After listening to mini cassette tapes found in their pockets, Adam and Gordon realize that they are the latest victims of someone called The Jigsaw Killer, who captures people and forces them to play deadly "games". Each victim is given a certain amount of time to perform usually torturous tasks in attempt to free themselves before time runs out. Their efforts to escape might even kill them, but if they don't complete them before the time limit is reached, they die for sure.
The option Adam and Gordon are given to escape from their shackles: cut through their own feet with hacksaws they've been provided with.

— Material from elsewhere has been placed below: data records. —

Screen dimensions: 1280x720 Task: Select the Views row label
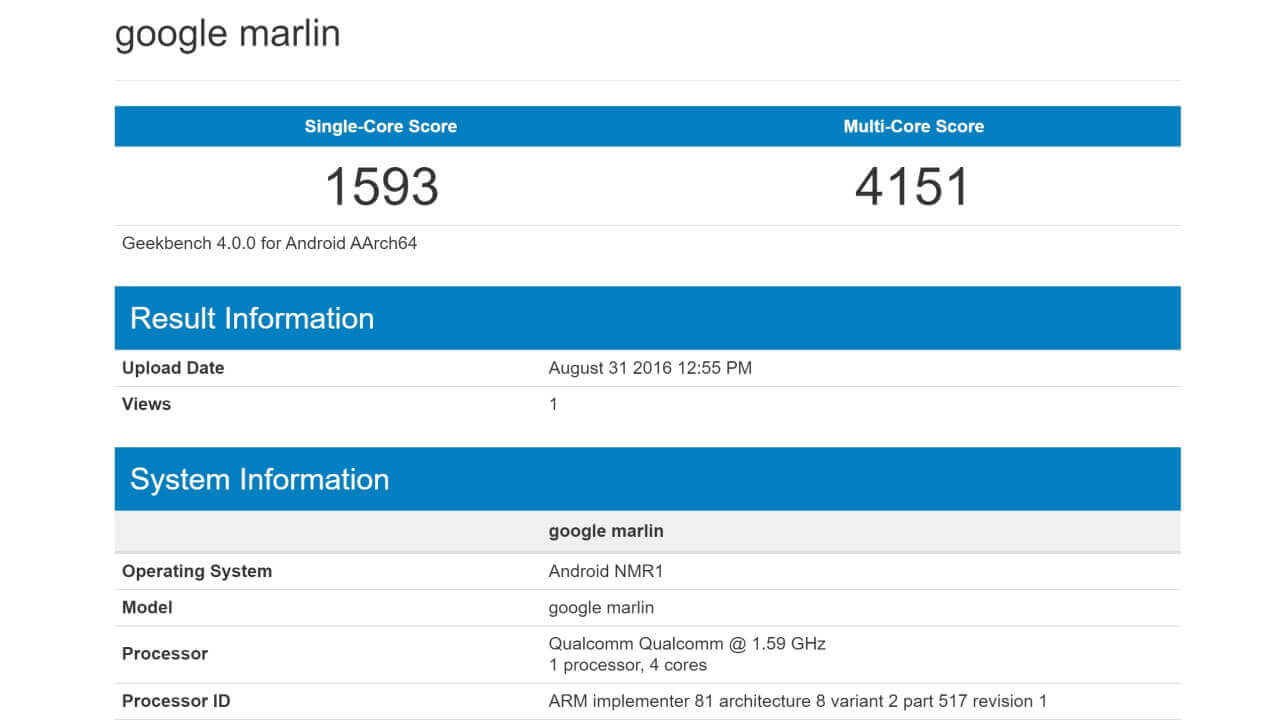(x=146, y=404)
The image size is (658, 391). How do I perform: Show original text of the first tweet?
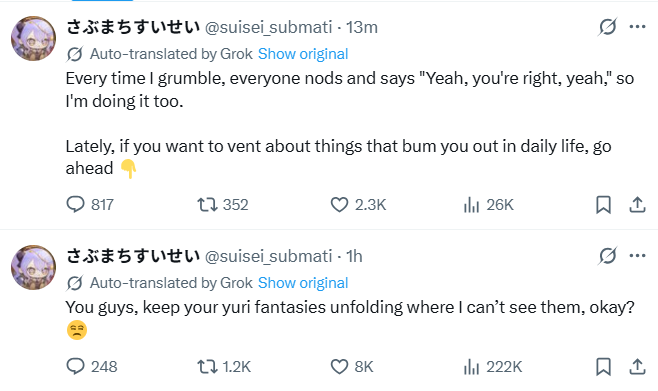(303, 54)
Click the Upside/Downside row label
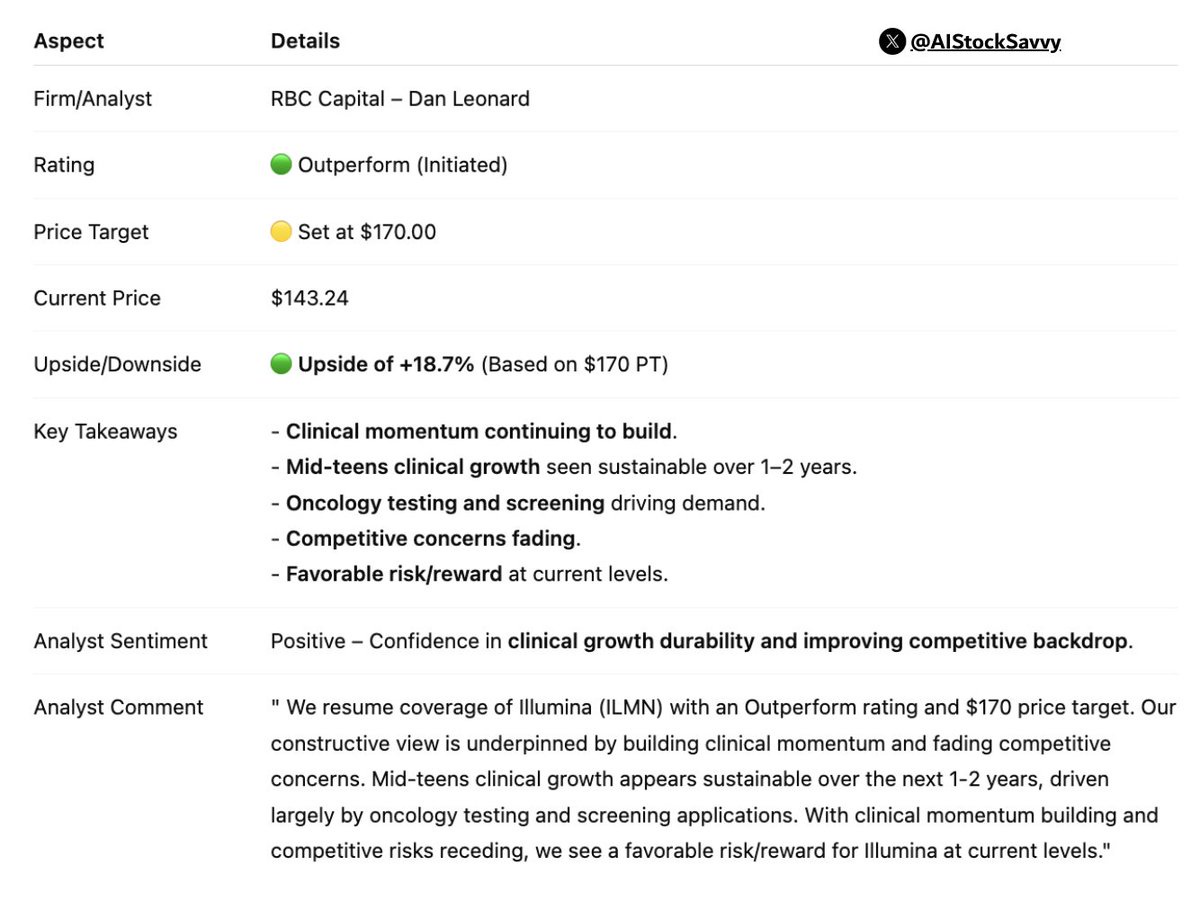Viewport: 1200px width, 901px height. [x=118, y=364]
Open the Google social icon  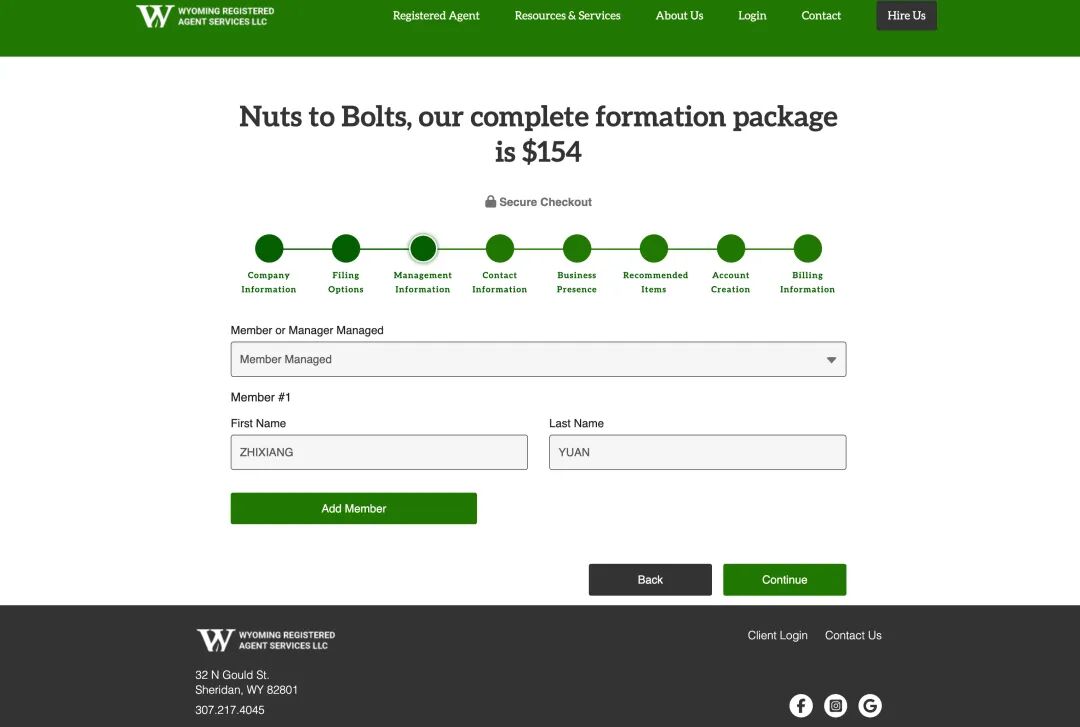click(870, 706)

Other victims we're shown in flashbacks included a man who attempted suicide by cutting his wrists being forced to crawl through razor wire, a poisoned man whose body was smeared with a flammable substance having to use a candle to search for the combination of a safe that has an antidote locked inside of it, and a drug addict (played by Shawnee Smith, a childhood favorite of mine from her roles in Summer School, the 1988 Blob remake, and Stephen King's The Stand) who had a reverse bear trap wired to her jaws. She was made to cut a key out of a drugged man's stomach to unlock the trap, and was the only one to survive a game... And she had a peculiar reaction to being put through it. Of Jigsaw she says, "He helped me."
Adam and Gordon are not in such a grateful mood, and as they struggle throughout the film to figure out how to get out of their situation with their lives and feet intact, a broader story is told around their ordeal; flashbacks reveal what sort of people they really are and what ties bind them together, and there are cutaways to other locations where more characters are going through problems of their own.
There's Danny Glover as the detective who was working on the Jigsaw case until it ruined his life and career. He now obsesses over tracking Jigsaw down, and he's pretty sure that Gordon is the master manipulator behind all these deaths. Also, Gordon is given extra incentive to get out of the dirty restroom by the fact that his wife and daughter (Monica Potter and Makenzie Vega) are being held at gunpoint by Lost's Michael Emerson as a very creepy weirdo named Zepp.
The Saw franchise got so overblown over the years that it's easy to lose sight of what humble beginnings it had. When you put aside everything that followed and just take the first film on its own, it still stands up as a good, dark, stylish, Seven-esque killer thriller with an effective, simple core scenario surrounded by an intriguing mystery and clever ideas. There are some really creepy sequences in it that feature nightmarish images like a tricycle-riding dummy, a man lurking in a little girl's closet, someone in a pig mask crawling on the floor of a parking garage...
Saw's Sundance screening in January of 2004 drew a lot of attention, and by the time Lionsgate released it in theatres that October, it had a lot of hype surrounding it. It was being touted as a must see for horror fans, and since I missed a special early screening of it at a horror marathon, I was there for its opening the following weekend. I wasn't blown away, but I enjoyed it, as I do today. There were already rumblings that a sequel was on the way that weekend, but I wasn't sure about that. It was a good standalone film, I didn't think a sequel was necessarily a good idea... Obviously, all of the money that Lionsgate made off of the sequels over the following years and the extremely dedicated fanbase that the films earned say that I was wrong about that.